Per tanto tempo la problematica religiosa delle persone con disabilità è stata sottovalutata. Soprattutto i disabili mentali, in qualche modo, a causa delle loro difficoltà intellettive, erano ritenuti incapaci di porsi la domanda sul senso dell’esistenza e darvi una risposta consapevole e responsabile. Cosi essi, quando non venivano nettamente emarginati, erano oggetto in genere di un’assistenza pietistica e mielosa che spesso ha contribuito a impedire la valorizzazione della loro sofferenza e quindi la loro vocazione cristiana. Si è pensato che l’invito del Signore “Andate e portate la parola di Dio a tutte le creature del mondo” non comprendesse tra i soggetti destinatari anche i disabili.

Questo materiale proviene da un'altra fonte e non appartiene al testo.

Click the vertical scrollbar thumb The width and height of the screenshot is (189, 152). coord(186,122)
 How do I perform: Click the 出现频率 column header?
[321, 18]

In pratica non erano considerati persone che potessero essere evangelizzate, soggetti di fede che, secondo le loro capacità, potessero riconoscere Gesù e rispondere alla sua chiamata. Non veniva loro riconosciuta la possibilità di essere introdotti a pieno titolo nella vita della comunità cristiana pregiudicando così la scoperta del più autentico senso della vita.
Questa pubblicazione vuole risultare di utilità alle comunità cristiane, ai parroci e ai catechisti.